> **EXERCISE REQUIREMENTS**: Return the data. Every word must match.

*** LISTED ENTRIES Section Begins ***

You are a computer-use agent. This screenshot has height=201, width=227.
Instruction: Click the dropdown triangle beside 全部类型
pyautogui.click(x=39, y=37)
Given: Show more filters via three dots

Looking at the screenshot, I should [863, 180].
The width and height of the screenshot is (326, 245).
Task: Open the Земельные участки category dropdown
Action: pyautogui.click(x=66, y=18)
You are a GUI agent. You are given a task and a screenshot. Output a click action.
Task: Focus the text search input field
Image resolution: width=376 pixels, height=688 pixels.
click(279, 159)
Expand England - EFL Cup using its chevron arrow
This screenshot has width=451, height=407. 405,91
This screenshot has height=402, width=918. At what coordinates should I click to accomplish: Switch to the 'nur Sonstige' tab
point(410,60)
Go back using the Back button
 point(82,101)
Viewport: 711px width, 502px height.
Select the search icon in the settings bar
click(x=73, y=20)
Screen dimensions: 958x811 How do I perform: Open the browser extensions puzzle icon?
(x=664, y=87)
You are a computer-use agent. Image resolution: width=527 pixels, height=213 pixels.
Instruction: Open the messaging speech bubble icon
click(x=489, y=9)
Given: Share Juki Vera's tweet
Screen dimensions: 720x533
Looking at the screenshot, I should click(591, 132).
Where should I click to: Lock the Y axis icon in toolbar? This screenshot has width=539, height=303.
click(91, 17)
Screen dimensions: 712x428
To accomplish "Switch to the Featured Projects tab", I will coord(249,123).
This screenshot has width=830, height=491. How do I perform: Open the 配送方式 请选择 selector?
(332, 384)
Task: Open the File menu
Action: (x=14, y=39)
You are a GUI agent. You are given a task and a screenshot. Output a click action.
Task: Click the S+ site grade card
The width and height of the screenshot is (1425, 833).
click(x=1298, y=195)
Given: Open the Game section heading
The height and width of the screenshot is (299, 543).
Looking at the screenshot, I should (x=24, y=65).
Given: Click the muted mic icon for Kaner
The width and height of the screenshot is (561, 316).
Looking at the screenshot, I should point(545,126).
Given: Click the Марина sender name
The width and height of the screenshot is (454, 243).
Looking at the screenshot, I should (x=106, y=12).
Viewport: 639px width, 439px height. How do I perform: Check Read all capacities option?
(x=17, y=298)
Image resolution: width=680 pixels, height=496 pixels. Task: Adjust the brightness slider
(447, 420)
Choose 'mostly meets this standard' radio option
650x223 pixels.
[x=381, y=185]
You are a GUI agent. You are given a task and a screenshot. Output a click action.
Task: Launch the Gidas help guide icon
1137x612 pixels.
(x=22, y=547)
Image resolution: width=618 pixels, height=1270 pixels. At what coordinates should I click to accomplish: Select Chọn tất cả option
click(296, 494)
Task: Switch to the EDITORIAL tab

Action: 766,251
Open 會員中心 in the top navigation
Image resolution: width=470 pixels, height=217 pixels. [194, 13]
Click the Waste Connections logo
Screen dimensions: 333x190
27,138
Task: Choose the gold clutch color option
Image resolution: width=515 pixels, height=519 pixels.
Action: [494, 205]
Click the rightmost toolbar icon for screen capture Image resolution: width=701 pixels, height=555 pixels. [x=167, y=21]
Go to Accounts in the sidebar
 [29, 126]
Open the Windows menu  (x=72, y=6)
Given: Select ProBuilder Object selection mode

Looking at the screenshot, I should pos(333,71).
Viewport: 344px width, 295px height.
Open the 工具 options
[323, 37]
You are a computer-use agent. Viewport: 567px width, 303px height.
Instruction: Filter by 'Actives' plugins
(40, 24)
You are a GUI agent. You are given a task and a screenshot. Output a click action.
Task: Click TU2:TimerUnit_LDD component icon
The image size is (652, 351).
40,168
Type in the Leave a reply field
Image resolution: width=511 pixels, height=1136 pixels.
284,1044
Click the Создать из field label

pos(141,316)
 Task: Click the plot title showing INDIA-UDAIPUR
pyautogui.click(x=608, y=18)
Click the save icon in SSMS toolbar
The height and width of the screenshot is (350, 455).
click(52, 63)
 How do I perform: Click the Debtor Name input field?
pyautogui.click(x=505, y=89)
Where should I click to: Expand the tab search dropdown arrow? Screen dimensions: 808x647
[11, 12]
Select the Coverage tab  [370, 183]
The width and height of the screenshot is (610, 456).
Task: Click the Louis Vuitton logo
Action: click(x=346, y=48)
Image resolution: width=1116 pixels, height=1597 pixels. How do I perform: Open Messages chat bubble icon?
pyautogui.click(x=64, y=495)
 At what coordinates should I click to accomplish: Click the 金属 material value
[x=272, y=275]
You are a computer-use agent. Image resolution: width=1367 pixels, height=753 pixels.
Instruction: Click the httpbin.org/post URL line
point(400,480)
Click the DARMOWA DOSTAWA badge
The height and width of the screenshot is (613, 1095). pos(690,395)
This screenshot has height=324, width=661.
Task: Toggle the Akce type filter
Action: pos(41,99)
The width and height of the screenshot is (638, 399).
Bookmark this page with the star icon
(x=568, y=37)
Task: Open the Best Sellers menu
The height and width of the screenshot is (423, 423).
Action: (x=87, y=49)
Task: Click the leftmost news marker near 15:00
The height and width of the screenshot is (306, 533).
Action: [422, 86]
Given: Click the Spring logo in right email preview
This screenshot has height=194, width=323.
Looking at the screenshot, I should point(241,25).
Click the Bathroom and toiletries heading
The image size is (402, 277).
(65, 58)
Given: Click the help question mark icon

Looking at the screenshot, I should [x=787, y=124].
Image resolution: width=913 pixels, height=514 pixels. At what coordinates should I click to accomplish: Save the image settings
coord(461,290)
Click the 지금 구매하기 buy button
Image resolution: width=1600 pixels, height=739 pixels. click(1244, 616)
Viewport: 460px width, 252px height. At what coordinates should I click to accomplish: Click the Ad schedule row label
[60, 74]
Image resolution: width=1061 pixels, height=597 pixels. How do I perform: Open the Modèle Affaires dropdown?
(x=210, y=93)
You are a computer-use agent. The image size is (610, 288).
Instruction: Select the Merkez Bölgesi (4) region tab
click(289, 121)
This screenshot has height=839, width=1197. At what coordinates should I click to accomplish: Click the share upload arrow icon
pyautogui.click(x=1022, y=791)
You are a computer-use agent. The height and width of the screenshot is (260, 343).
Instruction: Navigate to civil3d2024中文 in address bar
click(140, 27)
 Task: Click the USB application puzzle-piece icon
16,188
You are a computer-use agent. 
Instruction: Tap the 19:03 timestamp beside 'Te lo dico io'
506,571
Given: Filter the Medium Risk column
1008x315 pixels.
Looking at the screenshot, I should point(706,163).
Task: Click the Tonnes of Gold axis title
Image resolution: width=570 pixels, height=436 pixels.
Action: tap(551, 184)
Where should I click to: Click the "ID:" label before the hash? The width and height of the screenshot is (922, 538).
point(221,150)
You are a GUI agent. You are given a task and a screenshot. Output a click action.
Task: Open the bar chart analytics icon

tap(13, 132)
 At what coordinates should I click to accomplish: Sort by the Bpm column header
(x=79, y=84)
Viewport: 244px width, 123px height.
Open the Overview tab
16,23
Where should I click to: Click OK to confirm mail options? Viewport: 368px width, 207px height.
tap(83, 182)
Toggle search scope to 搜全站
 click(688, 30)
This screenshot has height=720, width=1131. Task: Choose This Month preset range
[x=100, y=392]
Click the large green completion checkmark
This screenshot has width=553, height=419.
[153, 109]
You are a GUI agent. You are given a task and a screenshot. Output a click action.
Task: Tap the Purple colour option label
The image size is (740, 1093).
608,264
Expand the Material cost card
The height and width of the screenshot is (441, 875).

*** LISTED ENTRIES Section Ends ***

> **SOLUTION TO THE PROBLEM**:
You are a computer-use agent. This screenshot has height=201, width=227.
Instruction: Click the dropdown triangle beside 全部类型
pyautogui.click(x=39, y=37)
Given: Show more filters via three dots

Looking at the screenshot, I should [863, 180].
The width and height of the screenshot is (326, 245).
Task: Open the Земельные участки category dropdown
Action: pyautogui.click(x=66, y=18)
You are a GUI agent. You are given a task and a screenshot. Output a click action.
Task: Focus the text search input field
Image resolution: width=376 pixels, height=688 pixels.
click(279, 159)
Expand England - EFL Cup using its chevron arrow
This screenshot has width=451, height=407. 405,91
This screenshot has height=402, width=918. At what coordinates should I click to accomplish: Switch to the 'nur Sonstige' tab
point(410,60)
Go back using the Back button
 point(82,101)
Viewport: 711px width, 502px height.
Select the search icon in the settings bar
click(x=73, y=20)
Screen dimensions: 958x811 How do I perform: Open the browser extensions puzzle icon?
(x=664, y=87)
You are a computer-use agent. Image resolution: width=527 pixels, height=213 pixels.
Instruction: Open the messaging speech bubble icon
click(x=489, y=9)
Given: Share Juki Vera's tweet
Screen dimensions: 720x533
Looking at the screenshot, I should click(591, 132).
Where should I click to: Lock the Y axis icon in toolbar? This screenshot has width=539, height=303.
click(91, 17)
Screen dimensions: 712x428
To accomplish "Switch to the Featured Projects tab", I will coord(249,123).
This screenshot has width=830, height=491. How do I perform: Open the 配送方式 请选择 selector?
(332, 384)
Task: Open the File menu
Action: (x=14, y=39)
You are a GUI agent. You are given a task and a screenshot. Output a click action.
Task: Click the S+ site grade card
The width and height of the screenshot is (1425, 833).
click(x=1298, y=195)
Given: Open the Game section heading
The height and width of the screenshot is (299, 543).
Looking at the screenshot, I should (x=24, y=65).
Given: Click the muted mic icon for Kaner
The width and height of the screenshot is (561, 316).
Looking at the screenshot, I should point(545,126).
Given: Click the Марина sender name
The width and height of the screenshot is (454, 243).
Looking at the screenshot, I should (x=106, y=12).
Viewport: 639px width, 439px height. How do I perform: Check Read all capacities option?
(x=17, y=298)
Image resolution: width=680 pixels, height=496 pixels. Task: Adjust the brightness slider
(447, 420)
Choose 'mostly meets this standard' radio option
650x223 pixels.
[x=381, y=185]
You are a GUI agent. You are given a task and a screenshot. Output a click action.
Task: Launch the Gidas help guide icon
1137x612 pixels.
(x=22, y=547)
Image resolution: width=618 pixels, height=1270 pixels. At what coordinates should I click to accomplish: Select Chọn tất cả option
click(296, 494)
Task: Switch to the EDITORIAL tab

Action: 766,251
Open 會員中心 in the top navigation
Image resolution: width=470 pixels, height=217 pixels. [194, 13]
Click the Waste Connections logo
Screen dimensions: 333x190
27,138
Task: Choose the gold clutch color option
Image resolution: width=515 pixels, height=519 pixels.
Action: [494, 205]
Click the rightmost toolbar icon for screen capture Image resolution: width=701 pixels, height=555 pixels. [x=167, y=21]
Go to Accounts in the sidebar
 [29, 126]
Open the Windows menu  (x=72, y=6)
Given: Select ProBuilder Object selection mode

Looking at the screenshot, I should pos(333,71).
Viewport: 344px width, 295px height.
Open the 工具 options
[323, 37]
You are a computer-use agent. Viewport: 567px width, 303px height.
Instruction: Filter by 'Actives' plugins
(40, 24)
You are a GUI agent. You are given a task and a screenshot. Output a click action.
Task: Click TU2:TimerUnit_LDD component icon
The image size is (652, 351).
40,168
Type in the Leave a reply field
Image resolution: width=511 pixels, height=1136 pixels.
284,1044
Click the Создать из field label

pos(141,316)
 Task: Click the plot title showing INDIA-UDAIPUR
pyautogui.click(x=608, y=18)
Click the save icon in SSMS toolbar
The height and width of the screenshot is (350, 455).
click(52, 63)
 How do I perform: Click the Debtor Name input field?
pyautogui.click(x=505, y=89)
Where should I click to: Expand the tab search dropdown arrow? Screen dimensions: 808x647
[11, 12]
Select the Coverage tab  [370, 183]
The width and height of the screenshot is (610, 456).
Task: Click the Louis Vuitton logo
Action: click(x=346, y=48)
Image resolution: width=1116 pixels, height=1597 pixels. How do I perform: Open Messages chat bubble icon?
pyautogui.click(x=64, y=495)
 At what coordinates should I click to accomplish: Click the 金属 material value
[x=272, y=275]
You are a computer-use agent. Image resolution: width=1367 pixels, height=753 pixels.
Instruction: Click the httpbin.org/post URL line
point(400,480)
Click the DARMOWA DOSTAWA badge
The height and width of the screenshot is (613, 1095). pos(690,395)
This screenshot has height=324, width=661.
Task: Toggle the Akce type filter
Action: pos(41,99)
The width and height of the screenshot is (638, 399).
Bookmark this page with the star icon
(x=568, y=37)
Task: Open the Best Sellers menu
The height and width of the screenshot is (423, 423).
Action: (x=87, y=49)
Task: Click the leftmost news marker near 15:00
The height and width of the screenshot is (306, 533).
Action: [422, 86]
Given: Click the Spring logo in right email preview
This screenshot has height=194, width=323.
Looking at the screenshot, I should point(241,25).
Click the Bathroom and toiletries heading
The image size is (402, 277).
(65, 58)
Given: Click the help question mark icon

Looking at the screenshot, I should [x=787, y=124].
Image resolution: width=913 pixels, height=514 pixels. At what coordinates should I click to accomplish: Save the image settings
coord(461,290)
Click the 지금 구매하기 buy button
Image resolution: width=1600 pixels, height=739 pixels. click(1244, 616)
Viewport: 460px width, 252px height. At what coordinates should I click to accomplish: Click the Ad schedule row label
[60, 74]
Image resolution: width=1061 pixels, height=597 pixels. How do I perform: Open the Modèle Affaires dropdown?
(x=210, y=93)
You are a computer-use agent. The image size is (610, 288).
Instruction: Select the Merkez Bölgesi (4) region tab
click(289, 121)
This screenshot has height=839, width=1197. At what coordinates should I click to accomplish: Click the share upload arrow icon
pyautogui.click(x=1022, y=791)
You are a computer-use agent. The height and width of the screenshot is (260, 343).
Instruction: Navigate to civil3d2024中文 in address bar
click(140, 27)
 Task: Click the USB application puzzle-piece icon
16,188
You are a computer-use agent. 
Instruction: Tap the 19:03 timestamp beside 'Te lo dico io'
506,571
Given: Filter the Medium Risk column
1008x315 pixels.
Looking at the screenshot, I should point(706,163).
Task: Click the Tonnes of Gold axis title
Image resolution: width=570 pixels, height=436 pixels.
Action: tap(551, 184)
Where should I click to: Click the "ID:" label before the hash? The width and height of the screenshot is (922, 538).
point(221,150)
You are a GUI agent. You are given a task and a screenshot. Output a click action.
Task: Open the bar chart analytics icon

tap(13, 132)
 At what coordinates should I click to accomplish: Sort by the Bpm column header
(x=79, y=84)
Viewport: 244px width, 123px height.
Open the Overview tab
16,23
Where should I click to: Click OK to confirm mail options? Viewport: 368px width, 207px height.
tap(83, 182)
Toggle search scope to 搜全站
 click(688, 30)
This screenshot has height=720, width=1131. Task: Choose This Month preset range
[x=100, y=392]
Click the large green completion checkmark
This screenshot has width=553, height=419.
[153, 109]
You are a GUI agent. You are given a task and a screenshot. Output a click action.
Task: Tap the Purple colour option label
The image size is (740, 1093).
608,264
Expand the Material cost card
The height and width of the screenshot is (441, 875).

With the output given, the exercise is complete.